## Saved data entries:
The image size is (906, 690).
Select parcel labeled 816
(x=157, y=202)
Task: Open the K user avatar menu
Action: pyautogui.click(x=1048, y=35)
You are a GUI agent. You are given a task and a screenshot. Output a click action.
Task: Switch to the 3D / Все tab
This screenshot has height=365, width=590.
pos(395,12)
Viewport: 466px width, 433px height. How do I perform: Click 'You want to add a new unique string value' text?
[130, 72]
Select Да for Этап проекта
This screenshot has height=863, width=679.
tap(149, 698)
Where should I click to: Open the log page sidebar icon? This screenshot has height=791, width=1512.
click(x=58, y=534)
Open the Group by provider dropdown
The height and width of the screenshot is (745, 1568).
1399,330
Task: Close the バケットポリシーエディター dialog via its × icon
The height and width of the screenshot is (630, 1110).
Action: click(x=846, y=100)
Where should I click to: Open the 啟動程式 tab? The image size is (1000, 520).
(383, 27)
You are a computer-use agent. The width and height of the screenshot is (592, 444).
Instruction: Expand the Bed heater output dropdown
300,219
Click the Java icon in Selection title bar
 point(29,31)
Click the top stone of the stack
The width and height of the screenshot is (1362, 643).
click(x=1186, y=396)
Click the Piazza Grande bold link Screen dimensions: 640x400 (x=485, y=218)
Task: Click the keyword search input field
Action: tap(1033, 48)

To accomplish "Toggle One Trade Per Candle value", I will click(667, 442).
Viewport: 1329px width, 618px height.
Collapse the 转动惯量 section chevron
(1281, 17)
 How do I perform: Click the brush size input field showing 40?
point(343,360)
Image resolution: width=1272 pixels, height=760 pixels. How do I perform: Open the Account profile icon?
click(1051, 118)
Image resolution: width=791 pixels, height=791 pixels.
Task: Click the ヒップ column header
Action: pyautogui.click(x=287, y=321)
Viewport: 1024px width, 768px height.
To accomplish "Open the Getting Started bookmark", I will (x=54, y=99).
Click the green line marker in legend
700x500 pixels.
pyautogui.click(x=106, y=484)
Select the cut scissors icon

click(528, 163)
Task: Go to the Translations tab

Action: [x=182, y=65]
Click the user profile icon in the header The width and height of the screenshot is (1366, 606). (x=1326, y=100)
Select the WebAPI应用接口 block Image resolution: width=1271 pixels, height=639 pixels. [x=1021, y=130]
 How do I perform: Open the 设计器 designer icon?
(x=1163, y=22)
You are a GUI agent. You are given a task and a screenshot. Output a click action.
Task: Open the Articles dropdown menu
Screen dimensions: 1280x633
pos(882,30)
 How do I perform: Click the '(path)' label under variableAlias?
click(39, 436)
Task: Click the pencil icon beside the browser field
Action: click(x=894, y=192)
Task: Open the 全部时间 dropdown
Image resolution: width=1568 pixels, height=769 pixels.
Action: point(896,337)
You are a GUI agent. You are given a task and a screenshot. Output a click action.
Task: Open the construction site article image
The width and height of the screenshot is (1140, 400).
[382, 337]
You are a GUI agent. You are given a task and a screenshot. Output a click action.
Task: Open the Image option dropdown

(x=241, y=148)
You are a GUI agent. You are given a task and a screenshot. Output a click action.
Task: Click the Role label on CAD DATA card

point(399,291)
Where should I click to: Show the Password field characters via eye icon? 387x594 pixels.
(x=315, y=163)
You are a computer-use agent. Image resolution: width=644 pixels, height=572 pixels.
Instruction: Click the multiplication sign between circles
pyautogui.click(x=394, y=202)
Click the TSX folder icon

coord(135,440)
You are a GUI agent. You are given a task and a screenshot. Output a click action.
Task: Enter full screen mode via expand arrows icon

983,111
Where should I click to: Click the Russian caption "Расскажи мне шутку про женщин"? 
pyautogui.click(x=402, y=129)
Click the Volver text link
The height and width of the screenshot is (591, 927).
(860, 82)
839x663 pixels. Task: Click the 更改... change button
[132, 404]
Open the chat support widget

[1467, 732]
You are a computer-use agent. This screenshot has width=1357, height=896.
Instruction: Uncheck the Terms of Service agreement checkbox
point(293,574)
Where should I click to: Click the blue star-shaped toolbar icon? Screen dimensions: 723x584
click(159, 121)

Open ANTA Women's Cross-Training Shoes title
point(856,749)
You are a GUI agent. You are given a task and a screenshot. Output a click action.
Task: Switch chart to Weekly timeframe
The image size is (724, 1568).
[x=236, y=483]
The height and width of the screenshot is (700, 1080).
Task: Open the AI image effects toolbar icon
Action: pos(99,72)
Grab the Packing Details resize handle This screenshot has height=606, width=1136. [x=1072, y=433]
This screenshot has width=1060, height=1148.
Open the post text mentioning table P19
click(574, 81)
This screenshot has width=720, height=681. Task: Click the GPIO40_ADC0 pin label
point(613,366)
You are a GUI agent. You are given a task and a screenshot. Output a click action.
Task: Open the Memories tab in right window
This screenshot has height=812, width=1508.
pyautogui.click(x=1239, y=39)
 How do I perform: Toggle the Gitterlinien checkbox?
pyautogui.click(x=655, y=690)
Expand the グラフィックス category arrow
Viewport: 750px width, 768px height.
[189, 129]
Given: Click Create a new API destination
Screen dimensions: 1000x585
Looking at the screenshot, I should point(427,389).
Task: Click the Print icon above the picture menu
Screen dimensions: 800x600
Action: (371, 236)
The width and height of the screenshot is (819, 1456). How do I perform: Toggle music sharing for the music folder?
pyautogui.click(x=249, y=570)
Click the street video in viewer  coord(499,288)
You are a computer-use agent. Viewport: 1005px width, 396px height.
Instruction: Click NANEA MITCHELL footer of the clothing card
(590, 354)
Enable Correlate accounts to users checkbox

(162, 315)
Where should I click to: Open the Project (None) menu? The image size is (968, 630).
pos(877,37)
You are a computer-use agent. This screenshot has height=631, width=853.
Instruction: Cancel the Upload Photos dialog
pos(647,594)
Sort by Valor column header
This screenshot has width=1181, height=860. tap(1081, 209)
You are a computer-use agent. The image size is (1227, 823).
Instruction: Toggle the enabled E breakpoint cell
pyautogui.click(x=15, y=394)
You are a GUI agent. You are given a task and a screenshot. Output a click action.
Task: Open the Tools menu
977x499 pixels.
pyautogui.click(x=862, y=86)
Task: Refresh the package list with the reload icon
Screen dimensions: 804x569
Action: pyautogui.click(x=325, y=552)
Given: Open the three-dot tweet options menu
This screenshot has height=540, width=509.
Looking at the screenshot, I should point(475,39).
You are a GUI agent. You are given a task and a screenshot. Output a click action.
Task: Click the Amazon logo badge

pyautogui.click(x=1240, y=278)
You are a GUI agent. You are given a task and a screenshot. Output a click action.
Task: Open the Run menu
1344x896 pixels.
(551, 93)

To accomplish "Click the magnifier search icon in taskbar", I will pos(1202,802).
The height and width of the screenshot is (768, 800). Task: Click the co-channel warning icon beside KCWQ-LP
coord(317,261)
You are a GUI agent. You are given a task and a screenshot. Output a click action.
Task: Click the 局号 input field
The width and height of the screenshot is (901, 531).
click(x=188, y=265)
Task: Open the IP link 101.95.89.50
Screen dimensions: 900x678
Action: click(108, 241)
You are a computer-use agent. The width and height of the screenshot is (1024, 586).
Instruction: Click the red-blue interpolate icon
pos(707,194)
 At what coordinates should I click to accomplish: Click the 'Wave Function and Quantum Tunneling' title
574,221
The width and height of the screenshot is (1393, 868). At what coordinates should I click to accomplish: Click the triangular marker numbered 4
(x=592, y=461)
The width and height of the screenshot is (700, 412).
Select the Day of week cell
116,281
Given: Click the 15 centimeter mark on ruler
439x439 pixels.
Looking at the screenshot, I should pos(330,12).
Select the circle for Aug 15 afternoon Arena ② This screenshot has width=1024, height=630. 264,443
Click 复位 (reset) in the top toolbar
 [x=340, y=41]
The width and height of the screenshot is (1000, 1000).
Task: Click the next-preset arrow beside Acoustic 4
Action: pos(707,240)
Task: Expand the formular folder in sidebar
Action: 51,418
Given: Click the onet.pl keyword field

## Required work:
Where does the word "will" appear in the records above? Return every line that holds it.

## Solution to this problem:
To accomplish "Toggle One Trade Per Candle value", I will click(667, 442).
To accomplish "Open the Getting Started bookmark", I will (x=54, y=99).
To accomplish "Click the magnifier search icon in taskbar", I will pos(1202,802).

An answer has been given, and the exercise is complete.